* _Exercise aim_
Using the material that follows, identify and copy each line with the string "showing".

* _Working data_
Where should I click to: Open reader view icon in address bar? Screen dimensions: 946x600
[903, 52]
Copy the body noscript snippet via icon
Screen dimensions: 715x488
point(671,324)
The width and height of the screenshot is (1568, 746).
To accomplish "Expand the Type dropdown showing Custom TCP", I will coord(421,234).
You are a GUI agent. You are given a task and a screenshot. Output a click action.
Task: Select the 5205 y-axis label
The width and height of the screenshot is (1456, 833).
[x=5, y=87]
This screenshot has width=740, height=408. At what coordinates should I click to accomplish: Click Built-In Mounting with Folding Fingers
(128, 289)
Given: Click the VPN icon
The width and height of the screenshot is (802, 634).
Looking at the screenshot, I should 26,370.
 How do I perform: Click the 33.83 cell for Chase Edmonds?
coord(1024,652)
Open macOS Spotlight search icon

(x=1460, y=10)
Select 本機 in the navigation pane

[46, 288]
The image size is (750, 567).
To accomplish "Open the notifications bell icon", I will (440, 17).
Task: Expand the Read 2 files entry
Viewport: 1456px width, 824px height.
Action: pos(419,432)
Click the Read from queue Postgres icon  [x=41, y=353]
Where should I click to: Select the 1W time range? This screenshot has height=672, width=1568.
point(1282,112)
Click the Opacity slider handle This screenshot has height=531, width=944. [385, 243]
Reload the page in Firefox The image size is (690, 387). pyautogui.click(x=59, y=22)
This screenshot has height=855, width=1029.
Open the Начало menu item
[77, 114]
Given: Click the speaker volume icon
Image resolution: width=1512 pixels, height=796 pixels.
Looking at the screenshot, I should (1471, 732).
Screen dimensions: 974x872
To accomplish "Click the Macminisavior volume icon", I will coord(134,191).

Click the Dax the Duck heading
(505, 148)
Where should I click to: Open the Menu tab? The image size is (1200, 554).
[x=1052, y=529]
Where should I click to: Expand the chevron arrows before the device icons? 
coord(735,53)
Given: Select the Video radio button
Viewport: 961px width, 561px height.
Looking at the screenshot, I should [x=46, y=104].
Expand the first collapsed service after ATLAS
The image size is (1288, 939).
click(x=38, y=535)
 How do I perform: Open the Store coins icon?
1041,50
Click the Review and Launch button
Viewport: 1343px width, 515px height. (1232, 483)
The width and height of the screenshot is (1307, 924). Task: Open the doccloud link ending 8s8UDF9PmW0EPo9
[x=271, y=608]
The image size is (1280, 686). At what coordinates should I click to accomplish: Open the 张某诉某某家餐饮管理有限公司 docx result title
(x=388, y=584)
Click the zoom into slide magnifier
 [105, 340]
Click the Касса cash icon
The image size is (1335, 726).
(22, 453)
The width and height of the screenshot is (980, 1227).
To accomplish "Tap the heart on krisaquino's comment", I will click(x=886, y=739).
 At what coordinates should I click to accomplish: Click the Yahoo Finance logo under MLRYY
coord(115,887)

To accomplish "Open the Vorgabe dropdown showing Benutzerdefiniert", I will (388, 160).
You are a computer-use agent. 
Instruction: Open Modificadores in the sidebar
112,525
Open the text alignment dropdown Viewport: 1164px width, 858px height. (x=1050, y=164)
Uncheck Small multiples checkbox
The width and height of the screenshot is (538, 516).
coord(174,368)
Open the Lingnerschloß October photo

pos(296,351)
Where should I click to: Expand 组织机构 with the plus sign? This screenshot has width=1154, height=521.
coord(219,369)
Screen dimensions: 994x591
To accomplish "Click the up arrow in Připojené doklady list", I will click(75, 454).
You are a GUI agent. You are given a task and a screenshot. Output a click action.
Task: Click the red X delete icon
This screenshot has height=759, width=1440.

* _Your response_
To accomplish "Expand the Type dropdown showing Custom TCP", I will coord(421,234).
To accomplish "Open the Vorgabe dropdown showing Benutzerdefiniert", I will (388, 160).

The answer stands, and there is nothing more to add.